We use conda to manage our python environment.
-
We use conda to manage our python environment.
conda create -n samgraph_env python==3.8 pytorch==1.10.0 torchvision==0.11.0 torchaudio==0.10.0 cudatoolkit=11.3 -c pytorch -c conda-forge -y # install pytorch 1.10 conda activate samgraph_env conda install cudnn numpy scipy networkx tqdm pandas ninja cmake -y # System cmake is too old to build DGL sudo apt install gnuplot # Install gnuplot for experiments:
-
Download GNN systems.
# Download XGNN source code git clone --recursive https://github.com/lixiaobai09/xgnn.git
-
Install DGL and FastGraph. The package FastGraph is used to load datasets for GNN systems in all experiments.
# Install DGL ./xgnn/3rdparty/dgl_install.sh # Install fastgraph ./xgnn/utility/fg_install.sh
-
Install XGNN (also called SamGraph).
cd xgnn ./build.sh
Both DGL and XGNN need to use a lot of system resources. DGL sampling requires cro-processing communications while XGNN's data storage in host memory requires memlock(pin) memory to enable faster access between host memory and GPU memory. To speed up the dataset loading, we recommend open the Transparent Huge Pages (THP) in the Linux system. Hence we have to set the user limit and open THP.
Append the following content to /etc/security/limits.conf
and then reboot
:
* soft nofile unlimited
* hard nofile unlimited
* soft memlock unlimited
* hard memlock unlimited
After reboot you can see:
> ulimit -n
unlimited
> ulimit -l
unlimited
Run the following commands as root privilege to open THP.
# for normal memory type
echo "always" > /sys/kernel/mm/transparent_hugepage/enabled
# for shared memory
echo "always" > /sys/kernel/mm/transparent_hugepage/shmem_enabled
We provide a Dockerfile to build the experiment image. The file is in the root directory of this repository. Users can use the following command to create a Docker environment.

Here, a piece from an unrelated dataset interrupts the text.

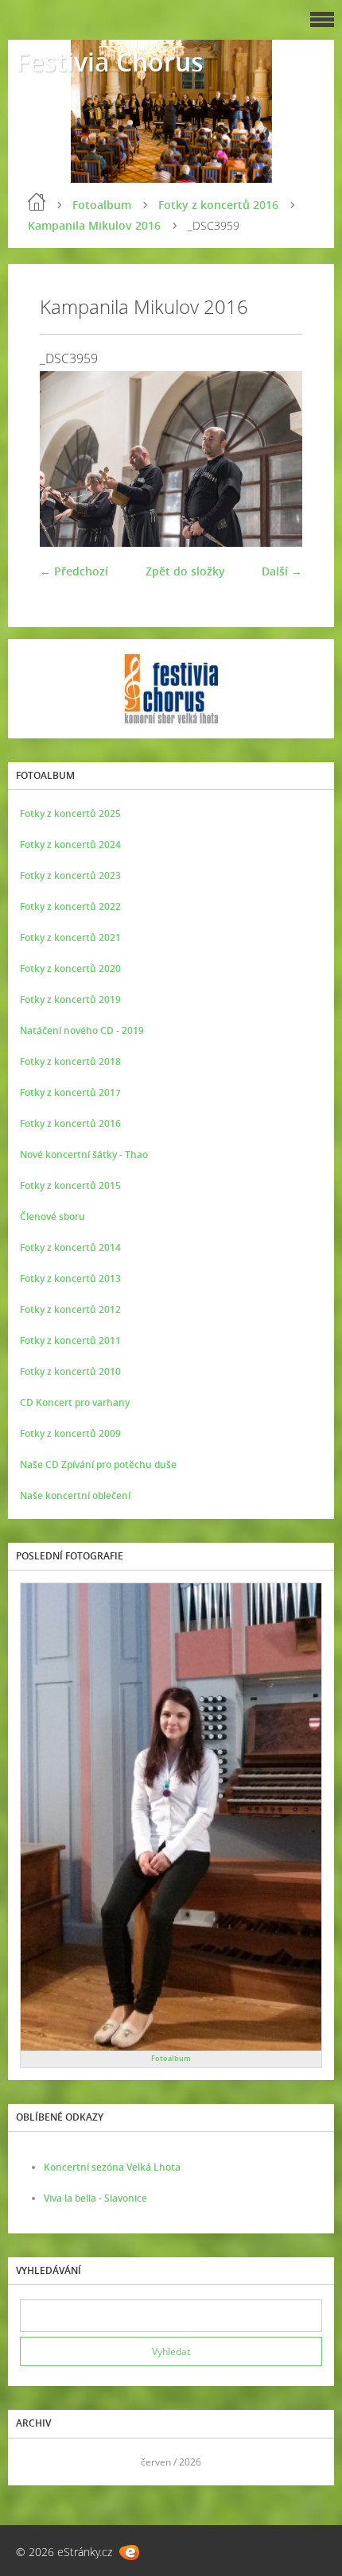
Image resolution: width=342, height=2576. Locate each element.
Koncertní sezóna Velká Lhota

docker build . -t xgnn:1.0 -f ./Dockerfile
Then users can run tests in Docker.
docker run --ulimit memlock=-1 --shm-size 256G --rm --gpus all -v ${HOST_DATA_DIR}:/graph-learning -it xgnn:1.0 bash
We also support the docker images for the quiver and wholegraph systems. Use the following commands to run these systems. and the source code of these systems can be found in the docker.
# run quiver with docker image
# DATASET_PATH: the xgnn dataset path
# LOG_PATH: the directory to store quiver logs
# DATASET_CACHE_ROOT: the directory to store temporary dataset in quiver
docker run --name "quiver_eval" \
--mount type=bind,source=${DATASET_PATH},target=/graph-learning,readonly \
--mount type=bind,source=${LOG_PATH},target=/logs \
--mount type=bind,source=${DATASET_CACHE_ROOT},target=/quiver-baseline \
--env APP_RREFIX=/quiver/benchmarks \
--rm -it --gpus=all --shm-size=192g anlarry/quiver /bin/bash /quiver/eval_entry.sh
# run wholegraph with docker image
# DATASET_PATH: the xgnn dataset path
# LOG_PATH: the directory to store wholegraph logs
docker run --name "wholegraph_eval" \
--mount type=bind,source=${DATASET_PATH},target=/graph-learning,readonly \
--mount type=bind,source=${LOG_PATH},target=/logs \
--env APP_RREFIX=/wholegraph/examples/gnn_v2 \
--rm -it --gpus=all --ipc=host anlarry/wholegraph /bin/bash /wholegraph/examples/gnn_v2/run_8xA100.sh
See datagen/README.md
to find out how to preprocess datasets.
XGNN is compiled into Python library. We have written several GNN models using XGNN’s APIs. These models are in xgnn/example/samgraph/sgnn
and are easy to run as following:
cd xgnn/example
python samgraph/sgnn/train_gcn.py --num-worker 4 --cache-policy degree --sample-type khop3 --batch-size 6000 --num-epoch 10 --dataset papers100M --part-cache --gpu-extract --use-dist-graph 1.0 --cache-percentage 0.64
Our experiments have been automated by scripts (run.sh
). Each figure or table in our paper is treated as one experiment and is associated with a subdirectory in xgnn/evaluation
.
XGNN is released under the Apache License 2.0.